According to a profile Judy Stone wrote from the Toronto International Film Festival in 1992, a Greek Orthodox bishop excommunicated Angelopoulos, his cast, and crew during the production. The director's crimes were anti-nationalism and "indecent content." A bishop said that he thought the films implicit message -- "down with borders" -- was unpatriotic. Angelopoulos, who came of age during two dictatorships, two occupations (Germany during World War II, Britain after it), and a civil war, believed cinema was the best way to combat demagoguery and punitive, repressive small-mindedness, to push back against the church and state, which at the height of his powers, in, say, "The Traveling Players," from 1974, he could do with exquisite framing and grand silence.

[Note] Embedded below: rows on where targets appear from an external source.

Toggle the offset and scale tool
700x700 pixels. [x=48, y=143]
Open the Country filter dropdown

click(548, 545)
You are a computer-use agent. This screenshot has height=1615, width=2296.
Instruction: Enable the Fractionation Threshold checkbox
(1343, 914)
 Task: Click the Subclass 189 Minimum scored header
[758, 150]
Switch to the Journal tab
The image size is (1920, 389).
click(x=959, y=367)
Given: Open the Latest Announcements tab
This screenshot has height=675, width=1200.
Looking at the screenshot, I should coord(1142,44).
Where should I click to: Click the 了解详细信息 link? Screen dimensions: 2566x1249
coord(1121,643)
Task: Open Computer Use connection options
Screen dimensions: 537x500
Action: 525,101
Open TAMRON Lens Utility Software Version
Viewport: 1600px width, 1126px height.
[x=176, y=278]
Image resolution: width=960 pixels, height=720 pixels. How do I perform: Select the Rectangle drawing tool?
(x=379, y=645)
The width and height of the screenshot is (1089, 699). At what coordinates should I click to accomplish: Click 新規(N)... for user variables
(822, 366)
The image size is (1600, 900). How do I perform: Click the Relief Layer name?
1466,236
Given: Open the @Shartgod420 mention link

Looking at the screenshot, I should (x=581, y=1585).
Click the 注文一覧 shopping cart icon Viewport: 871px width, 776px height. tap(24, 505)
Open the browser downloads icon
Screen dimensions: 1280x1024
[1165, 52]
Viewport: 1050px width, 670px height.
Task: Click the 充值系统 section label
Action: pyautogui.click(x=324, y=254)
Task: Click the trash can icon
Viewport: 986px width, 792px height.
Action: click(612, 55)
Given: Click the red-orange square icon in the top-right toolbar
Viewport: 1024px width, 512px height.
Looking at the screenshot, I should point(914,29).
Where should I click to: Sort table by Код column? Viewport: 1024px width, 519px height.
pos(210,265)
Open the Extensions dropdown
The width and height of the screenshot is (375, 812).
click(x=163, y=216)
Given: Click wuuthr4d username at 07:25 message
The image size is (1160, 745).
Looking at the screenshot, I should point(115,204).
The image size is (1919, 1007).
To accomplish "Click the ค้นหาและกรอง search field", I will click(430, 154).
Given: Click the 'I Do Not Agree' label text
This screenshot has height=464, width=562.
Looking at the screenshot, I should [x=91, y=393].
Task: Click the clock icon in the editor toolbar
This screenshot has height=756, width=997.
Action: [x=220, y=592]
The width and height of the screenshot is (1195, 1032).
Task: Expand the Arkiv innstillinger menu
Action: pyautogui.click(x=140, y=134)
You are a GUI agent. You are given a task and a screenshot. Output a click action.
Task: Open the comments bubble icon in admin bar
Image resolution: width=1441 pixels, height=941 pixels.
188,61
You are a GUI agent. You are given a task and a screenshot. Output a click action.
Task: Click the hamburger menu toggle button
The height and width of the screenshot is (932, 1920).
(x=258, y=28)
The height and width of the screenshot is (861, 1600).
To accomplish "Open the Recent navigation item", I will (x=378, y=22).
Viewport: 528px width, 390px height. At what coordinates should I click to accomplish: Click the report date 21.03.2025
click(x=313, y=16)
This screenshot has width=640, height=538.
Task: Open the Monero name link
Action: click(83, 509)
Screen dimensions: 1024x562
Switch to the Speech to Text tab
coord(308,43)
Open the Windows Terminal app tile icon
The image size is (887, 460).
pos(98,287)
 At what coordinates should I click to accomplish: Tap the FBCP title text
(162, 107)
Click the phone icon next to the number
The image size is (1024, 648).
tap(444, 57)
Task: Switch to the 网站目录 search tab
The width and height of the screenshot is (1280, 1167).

Angelopoulos was at work on a trilogy about the 20th century. He'd begun it with " The Weeping Meadow," which was released here in 2006 and managed to give a young-love story Old Testament heft. The second installment, "The Dust of Time," came out in 2008. We'll never know how the third film would go, but that project always struck me as a tad redundant. Here was a director who had already devoted his career to a grand chronicle of a century's ache and pains.